Worauf es in dieser Branche ankommt
Die Punkte, an denen es bei Hotels und Pensionen hakt
Keine allgemeine Sauberkeit, sondern die konkreten Themen, die uns Kundinnen und Kunden aus dieser Branche in der ersten Besichtigung nennen.
Das Check-out-Fenster ist eng
Zwischen letzter Abreise und erster Anreise liegen wenige Stunden. Wir arbeiten mit fester Zimmerreihenfolge, definierten Zeitwerten je Zimmerkategorie und Priorisierung nach Anreiseliste, damit früh angereiste Gäste ihr Zimmer zuerst bekommen. Frühabreisen melden wir laufend an die Rezeption zurück.

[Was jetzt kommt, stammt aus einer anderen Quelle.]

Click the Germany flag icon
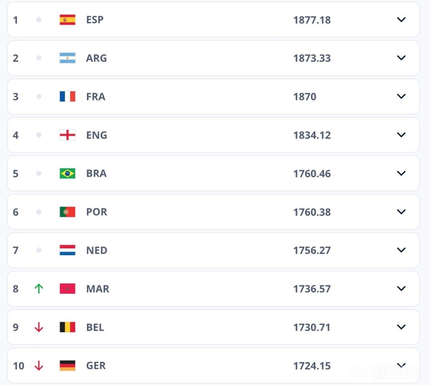Viewport: 430px width, 385px height. pyautogui.click(x=67, y=366)
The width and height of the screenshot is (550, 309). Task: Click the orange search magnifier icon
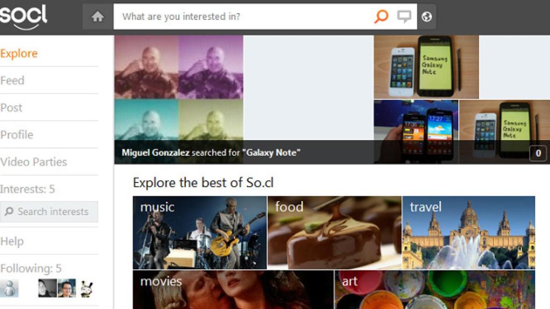tap(381, 16)
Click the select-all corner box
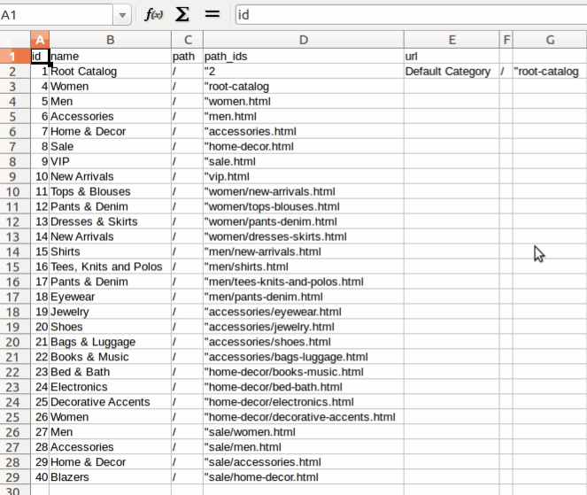 (x=15, y=40)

Belegungsspitzen lassen sich nicht glätten
Eine Messewoche verdoppelt die Abreisen an einem Dienstag, und die Woche danach ist das Haus halb leer. Statt dauerhaft Überkapazität vorzuhalten, vereinbaren wir eine Grundbesetzung plus eine abrufbare Aufstockung. Sie zahlen die Spitze, wenn sie anfällt, und nicht das ganze Jahr über.
Der Standard muss in jedem Zimmer gleich sein
Gäste vergleichen nicht mit dem Nachbarhotel, sondern mit ihrem letzten Aufenthalt bei Ihnen. Deshalb arbeiten wir nach Ihrem Zimmerstandard, nicht nach einem eigenen: Anzahl der Handtücher, Ausrichtung der Amenities, Bettwäschewechsel bei Bleibezimmern. Was Ihr Haus vorgibt, steht im Leistungsverzeichnis.

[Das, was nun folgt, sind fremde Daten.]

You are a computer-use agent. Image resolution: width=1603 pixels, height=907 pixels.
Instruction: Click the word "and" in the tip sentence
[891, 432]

Öffentliche Bereiche werden im Betrieb gereinigt
Lobby, Flure, Aufzüge und Frühstücksraum sind nie leer. Hier zählt kurzer Turnus mit kleinem Gerät statt großflächiger Aktionen: Fingerabdrücke auf Glastüren, Krümel im Frühstücksbereich nach der Stoßzeit, Aufzugsspiegel. Der Eindruck entsteht in genau diesen Details.
Zugang zu Zimmern verlangt Vertrauen
Housekeeping bedeutet Zutritt zu Räumen, in denen Gäste ihr Eigentum lassen. Wir arbeiten mit festen Kräften, geregelter Schlüsselkarten-Ausgabe je Schicht und schriftlicher Verpflichtung zum Umgang mit Fundsachen. Fundstücke gehen an die Rezeption, nicht in eine private Tasche.